Mohon tunggu...
Busri Toha
Busri Toha Mohon Tunggu... -

Lebih baik berbuat sesuatu yang berharga sekecil apapun, dari pada tidak sama sekali.

Selanjutnya

Tutup

Pendidikan

Labirin KH A. Warits Ilyas

26 Februari 2014   08:58 Diperbarui: 24 Juni 2015   01:27 268
+
Laporkan Konten
Laporkan Akun
Kompasiana adalah platform blog. Konten ini menjadi tanggung jawab bloger dan tidak mewakili pandangan redaksi Kompas.
Lihat foto
1393354982109729903

KEPERGIAN ulama kharismatik Drs. K.H. A. Warits Ilyas, benar-benar telah membuat ribuan santri Pondok Pesantren Annuqayah, Guluk-Guluk, Sumenep, merasa kehilangan. Bahkan, ribuan alumni dan masyarakat Madura berduka. Mereka berbondong-bondang datang untuk mengantarkan janazah salah satu pengasuh pesantren yang didirikan tahun 1887 oleh Kiai Muhammad Syarqawi dari Kudus itu.

Ketika saya tiba di Annuqayah, saya tidak kuasa menahan air mata. Saya hanya duduk bersimpuh di sebelah janazah K.H. A. Warits Ilyas. Orang-orang yang mau shalat janazah melihat saya seakan kaku. Tetapi, dari matanya terlihat memerah. Mungkin saja juga tidak kuat menahan air mata.

”Abah meninggal dunia berkisar pukul 09.34 (22/2) di ruang ICU Rumah Sakit Pamekasan,” kata Kiai Moh. ’Ali Fikri, putra almarhum K.H A. Warist Ilyas.

DAFTAR DATA.
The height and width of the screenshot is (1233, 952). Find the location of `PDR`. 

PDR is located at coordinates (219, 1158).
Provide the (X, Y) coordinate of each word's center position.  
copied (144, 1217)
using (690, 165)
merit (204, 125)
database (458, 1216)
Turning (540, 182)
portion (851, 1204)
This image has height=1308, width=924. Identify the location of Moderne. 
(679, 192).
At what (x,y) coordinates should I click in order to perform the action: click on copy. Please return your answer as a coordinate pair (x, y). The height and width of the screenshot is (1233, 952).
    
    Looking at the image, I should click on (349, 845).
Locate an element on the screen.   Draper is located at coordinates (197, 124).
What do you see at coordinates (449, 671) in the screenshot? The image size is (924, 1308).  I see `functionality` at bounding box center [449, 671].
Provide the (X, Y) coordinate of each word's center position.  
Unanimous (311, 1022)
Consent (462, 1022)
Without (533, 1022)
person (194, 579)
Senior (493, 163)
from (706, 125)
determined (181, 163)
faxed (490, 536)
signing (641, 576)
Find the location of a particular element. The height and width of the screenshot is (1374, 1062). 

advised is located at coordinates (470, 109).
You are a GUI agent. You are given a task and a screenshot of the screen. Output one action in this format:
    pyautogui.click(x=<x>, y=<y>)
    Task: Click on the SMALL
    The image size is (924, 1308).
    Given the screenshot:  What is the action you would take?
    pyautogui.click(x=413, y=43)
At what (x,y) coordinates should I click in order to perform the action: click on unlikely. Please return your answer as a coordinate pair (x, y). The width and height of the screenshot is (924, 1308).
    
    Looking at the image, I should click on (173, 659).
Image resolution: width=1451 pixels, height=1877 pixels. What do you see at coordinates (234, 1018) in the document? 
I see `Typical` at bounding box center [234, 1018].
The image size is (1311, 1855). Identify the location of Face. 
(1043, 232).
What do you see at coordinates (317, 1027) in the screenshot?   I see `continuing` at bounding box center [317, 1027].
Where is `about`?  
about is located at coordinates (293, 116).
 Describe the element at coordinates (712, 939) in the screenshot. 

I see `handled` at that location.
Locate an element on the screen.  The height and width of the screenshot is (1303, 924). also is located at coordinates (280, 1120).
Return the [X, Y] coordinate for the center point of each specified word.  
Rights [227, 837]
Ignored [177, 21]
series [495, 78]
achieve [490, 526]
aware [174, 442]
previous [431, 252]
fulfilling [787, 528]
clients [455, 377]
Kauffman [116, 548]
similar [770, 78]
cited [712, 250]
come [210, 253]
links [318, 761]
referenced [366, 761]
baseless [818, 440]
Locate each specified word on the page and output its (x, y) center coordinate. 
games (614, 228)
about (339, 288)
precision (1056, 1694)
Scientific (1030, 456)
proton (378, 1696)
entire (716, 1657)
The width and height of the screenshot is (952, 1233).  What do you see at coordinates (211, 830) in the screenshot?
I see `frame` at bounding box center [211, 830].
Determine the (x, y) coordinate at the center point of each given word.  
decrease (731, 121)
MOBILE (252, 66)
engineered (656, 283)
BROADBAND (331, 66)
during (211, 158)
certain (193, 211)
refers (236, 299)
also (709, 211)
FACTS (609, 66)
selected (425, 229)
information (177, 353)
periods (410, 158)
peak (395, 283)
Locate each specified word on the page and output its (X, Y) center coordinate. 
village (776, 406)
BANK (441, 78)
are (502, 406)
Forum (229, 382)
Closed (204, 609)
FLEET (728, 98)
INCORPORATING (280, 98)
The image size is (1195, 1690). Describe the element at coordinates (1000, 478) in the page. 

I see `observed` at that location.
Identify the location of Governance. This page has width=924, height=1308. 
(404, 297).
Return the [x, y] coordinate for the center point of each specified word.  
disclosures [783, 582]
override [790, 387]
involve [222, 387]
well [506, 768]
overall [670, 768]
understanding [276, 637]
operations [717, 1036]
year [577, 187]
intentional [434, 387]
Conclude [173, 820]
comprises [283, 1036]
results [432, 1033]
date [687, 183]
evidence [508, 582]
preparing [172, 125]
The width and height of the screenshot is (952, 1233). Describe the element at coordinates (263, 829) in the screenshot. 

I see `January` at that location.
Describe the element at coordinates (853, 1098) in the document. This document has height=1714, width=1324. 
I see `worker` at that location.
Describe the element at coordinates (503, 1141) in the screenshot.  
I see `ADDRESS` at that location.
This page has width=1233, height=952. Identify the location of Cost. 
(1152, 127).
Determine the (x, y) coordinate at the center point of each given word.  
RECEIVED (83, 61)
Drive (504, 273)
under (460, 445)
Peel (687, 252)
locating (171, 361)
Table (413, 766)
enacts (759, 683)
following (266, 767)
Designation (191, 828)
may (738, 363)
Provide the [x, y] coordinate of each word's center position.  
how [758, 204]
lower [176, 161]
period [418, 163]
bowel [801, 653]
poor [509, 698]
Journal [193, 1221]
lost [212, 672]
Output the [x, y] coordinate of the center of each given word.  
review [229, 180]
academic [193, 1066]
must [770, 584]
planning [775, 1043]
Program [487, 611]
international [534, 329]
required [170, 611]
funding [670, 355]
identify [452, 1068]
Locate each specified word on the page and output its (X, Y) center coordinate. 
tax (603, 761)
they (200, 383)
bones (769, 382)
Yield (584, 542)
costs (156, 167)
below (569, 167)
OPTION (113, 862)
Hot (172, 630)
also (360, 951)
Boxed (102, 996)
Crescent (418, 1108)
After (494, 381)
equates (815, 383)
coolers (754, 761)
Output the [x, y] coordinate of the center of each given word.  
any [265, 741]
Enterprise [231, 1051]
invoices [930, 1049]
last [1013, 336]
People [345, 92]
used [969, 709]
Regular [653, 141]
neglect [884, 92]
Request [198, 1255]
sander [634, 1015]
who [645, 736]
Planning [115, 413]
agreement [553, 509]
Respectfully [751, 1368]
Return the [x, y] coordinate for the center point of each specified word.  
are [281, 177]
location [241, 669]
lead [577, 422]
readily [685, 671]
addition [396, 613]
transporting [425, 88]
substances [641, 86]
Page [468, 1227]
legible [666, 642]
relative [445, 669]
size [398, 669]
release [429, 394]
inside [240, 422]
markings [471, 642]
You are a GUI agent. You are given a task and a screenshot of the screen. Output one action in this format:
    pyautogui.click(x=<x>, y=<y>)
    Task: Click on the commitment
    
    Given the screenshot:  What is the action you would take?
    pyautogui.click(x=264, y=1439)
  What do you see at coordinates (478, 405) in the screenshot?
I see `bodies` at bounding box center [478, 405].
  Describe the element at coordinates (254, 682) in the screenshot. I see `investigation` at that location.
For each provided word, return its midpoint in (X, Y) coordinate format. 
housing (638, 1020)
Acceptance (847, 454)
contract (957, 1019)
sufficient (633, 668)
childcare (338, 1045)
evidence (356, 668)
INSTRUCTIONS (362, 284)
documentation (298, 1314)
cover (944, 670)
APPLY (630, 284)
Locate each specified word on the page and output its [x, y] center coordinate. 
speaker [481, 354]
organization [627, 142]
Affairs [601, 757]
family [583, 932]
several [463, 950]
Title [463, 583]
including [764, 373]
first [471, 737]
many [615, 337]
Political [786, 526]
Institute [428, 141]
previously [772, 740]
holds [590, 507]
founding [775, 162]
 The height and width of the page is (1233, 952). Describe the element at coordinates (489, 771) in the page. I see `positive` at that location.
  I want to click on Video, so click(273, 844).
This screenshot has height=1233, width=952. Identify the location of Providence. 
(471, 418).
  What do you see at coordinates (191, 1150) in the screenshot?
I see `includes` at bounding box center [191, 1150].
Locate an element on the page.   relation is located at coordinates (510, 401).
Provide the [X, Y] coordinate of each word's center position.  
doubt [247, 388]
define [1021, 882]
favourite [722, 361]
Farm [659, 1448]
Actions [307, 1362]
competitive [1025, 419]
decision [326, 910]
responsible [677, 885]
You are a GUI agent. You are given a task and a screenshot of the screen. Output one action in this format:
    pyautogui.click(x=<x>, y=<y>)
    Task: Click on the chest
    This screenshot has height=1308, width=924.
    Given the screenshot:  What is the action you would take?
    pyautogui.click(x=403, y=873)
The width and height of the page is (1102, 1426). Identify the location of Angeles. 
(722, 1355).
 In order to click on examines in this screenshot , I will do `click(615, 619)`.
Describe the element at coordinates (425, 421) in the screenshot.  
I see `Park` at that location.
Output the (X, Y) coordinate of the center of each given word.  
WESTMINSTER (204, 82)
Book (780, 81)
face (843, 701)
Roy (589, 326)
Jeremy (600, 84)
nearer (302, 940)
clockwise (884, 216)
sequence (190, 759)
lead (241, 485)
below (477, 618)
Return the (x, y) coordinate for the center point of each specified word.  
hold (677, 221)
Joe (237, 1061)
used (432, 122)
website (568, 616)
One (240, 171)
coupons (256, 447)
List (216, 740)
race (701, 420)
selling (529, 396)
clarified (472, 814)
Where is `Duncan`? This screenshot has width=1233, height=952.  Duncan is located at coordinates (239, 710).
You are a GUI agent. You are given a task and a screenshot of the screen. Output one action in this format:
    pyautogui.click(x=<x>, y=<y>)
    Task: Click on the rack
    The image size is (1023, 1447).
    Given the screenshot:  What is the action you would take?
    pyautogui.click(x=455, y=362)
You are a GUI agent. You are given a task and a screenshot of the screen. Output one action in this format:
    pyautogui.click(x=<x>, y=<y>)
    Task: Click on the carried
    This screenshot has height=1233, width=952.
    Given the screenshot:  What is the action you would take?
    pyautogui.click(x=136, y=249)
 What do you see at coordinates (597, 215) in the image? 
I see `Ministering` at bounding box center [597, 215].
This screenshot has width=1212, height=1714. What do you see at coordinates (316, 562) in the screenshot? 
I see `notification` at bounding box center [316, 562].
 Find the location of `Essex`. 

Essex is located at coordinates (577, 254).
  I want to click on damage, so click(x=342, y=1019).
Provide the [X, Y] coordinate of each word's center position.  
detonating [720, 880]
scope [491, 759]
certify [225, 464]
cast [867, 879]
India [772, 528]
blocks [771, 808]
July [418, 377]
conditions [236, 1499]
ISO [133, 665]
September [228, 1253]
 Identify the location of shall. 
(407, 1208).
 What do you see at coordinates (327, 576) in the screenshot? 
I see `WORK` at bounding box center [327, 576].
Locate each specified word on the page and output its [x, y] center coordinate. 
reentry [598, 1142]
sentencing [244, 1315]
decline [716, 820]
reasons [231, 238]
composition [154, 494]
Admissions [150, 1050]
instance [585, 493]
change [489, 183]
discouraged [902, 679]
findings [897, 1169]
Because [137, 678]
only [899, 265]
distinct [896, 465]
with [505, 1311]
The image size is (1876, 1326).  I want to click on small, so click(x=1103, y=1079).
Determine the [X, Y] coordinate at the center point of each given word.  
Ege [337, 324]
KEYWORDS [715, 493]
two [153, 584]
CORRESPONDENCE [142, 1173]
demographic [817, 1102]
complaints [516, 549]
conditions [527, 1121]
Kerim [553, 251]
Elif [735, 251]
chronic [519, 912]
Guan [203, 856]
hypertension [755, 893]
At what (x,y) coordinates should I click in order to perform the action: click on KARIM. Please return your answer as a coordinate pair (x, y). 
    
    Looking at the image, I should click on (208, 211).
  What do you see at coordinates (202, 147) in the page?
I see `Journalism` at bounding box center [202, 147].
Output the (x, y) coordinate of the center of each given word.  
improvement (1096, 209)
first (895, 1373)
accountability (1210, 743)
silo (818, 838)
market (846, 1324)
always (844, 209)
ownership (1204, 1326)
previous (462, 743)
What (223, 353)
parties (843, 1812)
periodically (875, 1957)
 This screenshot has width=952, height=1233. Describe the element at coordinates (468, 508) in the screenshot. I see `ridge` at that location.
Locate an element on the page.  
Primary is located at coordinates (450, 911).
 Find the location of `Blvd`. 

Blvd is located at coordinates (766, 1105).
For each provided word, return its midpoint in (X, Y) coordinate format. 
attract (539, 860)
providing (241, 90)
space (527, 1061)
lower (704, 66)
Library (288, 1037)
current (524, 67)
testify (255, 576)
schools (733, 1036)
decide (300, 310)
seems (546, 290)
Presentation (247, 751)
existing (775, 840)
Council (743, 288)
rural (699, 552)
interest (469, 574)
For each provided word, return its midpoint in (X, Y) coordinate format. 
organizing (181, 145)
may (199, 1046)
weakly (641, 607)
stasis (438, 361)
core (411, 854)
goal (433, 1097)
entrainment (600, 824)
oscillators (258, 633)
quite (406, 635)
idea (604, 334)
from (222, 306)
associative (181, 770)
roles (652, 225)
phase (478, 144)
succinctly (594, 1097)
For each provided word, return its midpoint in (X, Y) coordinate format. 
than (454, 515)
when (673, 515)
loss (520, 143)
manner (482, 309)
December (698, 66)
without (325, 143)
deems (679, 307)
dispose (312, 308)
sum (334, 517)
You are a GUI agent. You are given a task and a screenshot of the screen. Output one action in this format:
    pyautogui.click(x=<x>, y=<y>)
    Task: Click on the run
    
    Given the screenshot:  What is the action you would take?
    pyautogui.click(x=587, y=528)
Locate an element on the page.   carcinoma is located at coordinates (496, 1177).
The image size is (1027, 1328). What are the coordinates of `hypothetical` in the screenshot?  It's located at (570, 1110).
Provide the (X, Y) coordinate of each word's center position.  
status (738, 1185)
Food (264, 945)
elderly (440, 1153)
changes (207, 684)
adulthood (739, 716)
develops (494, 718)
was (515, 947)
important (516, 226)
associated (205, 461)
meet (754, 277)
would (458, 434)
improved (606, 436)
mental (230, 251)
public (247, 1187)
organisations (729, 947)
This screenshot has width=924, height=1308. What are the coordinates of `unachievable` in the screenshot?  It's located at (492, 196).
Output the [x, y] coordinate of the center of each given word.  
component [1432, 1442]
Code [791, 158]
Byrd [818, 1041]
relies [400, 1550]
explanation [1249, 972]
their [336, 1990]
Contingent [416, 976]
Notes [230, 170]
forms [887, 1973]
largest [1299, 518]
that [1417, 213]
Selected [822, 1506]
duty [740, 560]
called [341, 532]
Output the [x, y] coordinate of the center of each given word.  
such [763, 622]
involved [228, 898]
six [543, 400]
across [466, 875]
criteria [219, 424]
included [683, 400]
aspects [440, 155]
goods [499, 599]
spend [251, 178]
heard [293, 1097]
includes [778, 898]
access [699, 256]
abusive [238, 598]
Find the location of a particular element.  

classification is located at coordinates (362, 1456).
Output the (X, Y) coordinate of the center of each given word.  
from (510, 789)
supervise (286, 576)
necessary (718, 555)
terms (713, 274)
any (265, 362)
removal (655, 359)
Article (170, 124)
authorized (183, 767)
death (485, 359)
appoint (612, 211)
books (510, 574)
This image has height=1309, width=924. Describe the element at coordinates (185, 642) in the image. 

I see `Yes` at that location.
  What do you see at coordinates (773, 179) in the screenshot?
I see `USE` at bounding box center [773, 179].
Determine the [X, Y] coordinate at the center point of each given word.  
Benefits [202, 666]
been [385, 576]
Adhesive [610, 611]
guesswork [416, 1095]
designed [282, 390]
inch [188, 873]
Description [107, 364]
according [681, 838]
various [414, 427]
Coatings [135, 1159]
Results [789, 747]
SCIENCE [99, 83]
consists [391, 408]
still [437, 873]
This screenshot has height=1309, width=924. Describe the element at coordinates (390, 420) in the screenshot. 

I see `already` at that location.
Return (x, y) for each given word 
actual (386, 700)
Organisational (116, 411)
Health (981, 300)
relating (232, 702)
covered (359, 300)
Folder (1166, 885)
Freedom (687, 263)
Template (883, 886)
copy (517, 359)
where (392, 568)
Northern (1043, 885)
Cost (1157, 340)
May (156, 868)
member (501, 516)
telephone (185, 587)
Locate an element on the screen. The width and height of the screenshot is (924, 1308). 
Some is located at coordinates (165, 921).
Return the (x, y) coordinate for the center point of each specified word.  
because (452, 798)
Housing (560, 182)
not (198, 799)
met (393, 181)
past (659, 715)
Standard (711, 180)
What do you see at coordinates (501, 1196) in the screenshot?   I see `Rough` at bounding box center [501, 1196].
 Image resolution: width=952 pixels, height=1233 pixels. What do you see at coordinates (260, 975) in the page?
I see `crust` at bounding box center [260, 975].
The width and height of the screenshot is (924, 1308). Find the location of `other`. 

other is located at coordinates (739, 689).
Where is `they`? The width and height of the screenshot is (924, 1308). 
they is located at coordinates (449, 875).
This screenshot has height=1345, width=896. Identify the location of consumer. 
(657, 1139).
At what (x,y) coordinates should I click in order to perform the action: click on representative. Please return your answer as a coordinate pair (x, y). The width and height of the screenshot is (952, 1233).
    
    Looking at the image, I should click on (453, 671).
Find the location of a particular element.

TUGAS PENGERJAAN. Tuliskan kembali seluruh kutipan di atas tentang wafatnya K.H. A. Warits Ilyas, tanpa mengubah satu karakter pun.

JAWABAN TERTULIS.
Mohon tunggu...
Busri Toha
Busri Toha Mohon Tunggu... -

Lebih baik berbuat sesuatu yang berharga sekecil apapun, dari pada tidak sama sekali.

Selanjutnya

Tutup

Pendidikan

Labirin KH A. Warits Ilyas

26 Februari 2014   08:58 Diperbarui: 24 Juni 2015   01:27 268
+
Laporkan Konten
Laporkan Akun
Kompasiana adalah platform blog. Konten ini menjadi tanggung jawab bloger dan tidak mewakili pandangan redaksi Kompas.
Lihat foto
1393354982109729903

KEPERGIAN ulama kharismatik Drs. K.H. A. Warits Ilyas, benar-benar telah membuat ribuan santri Pondok Pesantren Annuqayah, Guluk-Guluk, Sumenep, merasa kehilangan. Bahkan, ribuan alumni dan masyarakat Madura berduka. Mereka berbondong-bondang datang untuk mengantarkan janazah salah satu pengasuh pesantren yang didirikan tahun 1887 oleh Kiai Muhammad Syarqawi dari Kudus itu.

Ketika saya tiba di Annuqayah, saya tidak kuasa menahan air mata. Saya hanya duduk bersimpuh di sebelah janazah K.H. A. Warits Ilyas. Orang-orang yang mau shalat janazah melihat saya seakan kaku. Tetapi, dari matanya terlihat memerah. Mungkin saja juga tidak kuat menahan air mata.

”Abah meninggal dunia berkisar pukul 09.34 (22/2) di ruang ICU Rumah Sakit Pamekasan,” kata Kiai Moh. ’Ali Fikri, putra almarhum K.H A. Warist Ilyas.